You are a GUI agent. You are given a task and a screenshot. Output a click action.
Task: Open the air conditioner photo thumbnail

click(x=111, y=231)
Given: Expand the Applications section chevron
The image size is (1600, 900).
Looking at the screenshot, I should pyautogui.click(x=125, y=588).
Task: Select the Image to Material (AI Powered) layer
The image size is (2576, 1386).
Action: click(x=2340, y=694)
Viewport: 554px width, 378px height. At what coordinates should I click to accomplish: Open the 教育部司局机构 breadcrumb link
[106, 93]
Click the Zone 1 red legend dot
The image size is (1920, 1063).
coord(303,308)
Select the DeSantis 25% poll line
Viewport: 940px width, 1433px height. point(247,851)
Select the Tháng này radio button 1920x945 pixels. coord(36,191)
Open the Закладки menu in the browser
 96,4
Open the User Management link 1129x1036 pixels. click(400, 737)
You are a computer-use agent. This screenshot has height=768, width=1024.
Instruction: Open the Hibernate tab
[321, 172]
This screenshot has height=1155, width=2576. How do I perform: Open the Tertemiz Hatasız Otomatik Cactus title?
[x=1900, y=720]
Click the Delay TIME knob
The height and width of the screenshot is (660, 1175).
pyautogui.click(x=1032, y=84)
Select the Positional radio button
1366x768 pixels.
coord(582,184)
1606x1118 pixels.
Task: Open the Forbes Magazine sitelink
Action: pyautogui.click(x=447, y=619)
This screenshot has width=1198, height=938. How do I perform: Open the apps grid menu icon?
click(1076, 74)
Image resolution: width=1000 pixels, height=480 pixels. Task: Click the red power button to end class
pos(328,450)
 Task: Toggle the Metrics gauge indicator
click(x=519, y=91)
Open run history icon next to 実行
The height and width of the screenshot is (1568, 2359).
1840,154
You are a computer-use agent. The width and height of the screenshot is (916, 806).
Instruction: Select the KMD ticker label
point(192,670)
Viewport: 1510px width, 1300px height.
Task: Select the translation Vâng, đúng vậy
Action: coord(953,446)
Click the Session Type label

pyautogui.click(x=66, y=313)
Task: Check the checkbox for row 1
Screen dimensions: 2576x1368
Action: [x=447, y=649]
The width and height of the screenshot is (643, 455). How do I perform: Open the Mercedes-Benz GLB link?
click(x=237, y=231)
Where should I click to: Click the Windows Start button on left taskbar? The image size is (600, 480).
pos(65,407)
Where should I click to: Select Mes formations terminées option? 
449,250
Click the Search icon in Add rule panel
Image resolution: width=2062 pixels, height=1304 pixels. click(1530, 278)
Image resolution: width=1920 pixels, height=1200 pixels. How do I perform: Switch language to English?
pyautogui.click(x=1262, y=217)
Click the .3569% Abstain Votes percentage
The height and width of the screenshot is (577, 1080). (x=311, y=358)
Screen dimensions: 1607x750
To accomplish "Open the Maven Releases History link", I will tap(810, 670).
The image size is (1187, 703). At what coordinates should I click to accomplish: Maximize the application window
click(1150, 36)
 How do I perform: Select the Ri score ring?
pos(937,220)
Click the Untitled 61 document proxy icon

========================================================================

• **Set task**: Update the lines from the line with "This screenshot has height=1155, width=2576." up to and including the line with "pyautogui.click(x=1032, y=84)" so that "title" becomes "heading", leaving everything else as it is, and return only those lines.

• **Solved problem**:
This screenshot has height=1155, width=2576. How do I perform: Open the Tertemiz Hatasız Otomatik Cactus heading?
[x=1900, y=720]
Click the Delay TIME knob
The height and width of the screenshot is (660, 1175).
pyautogui.click(x=1032, y=84)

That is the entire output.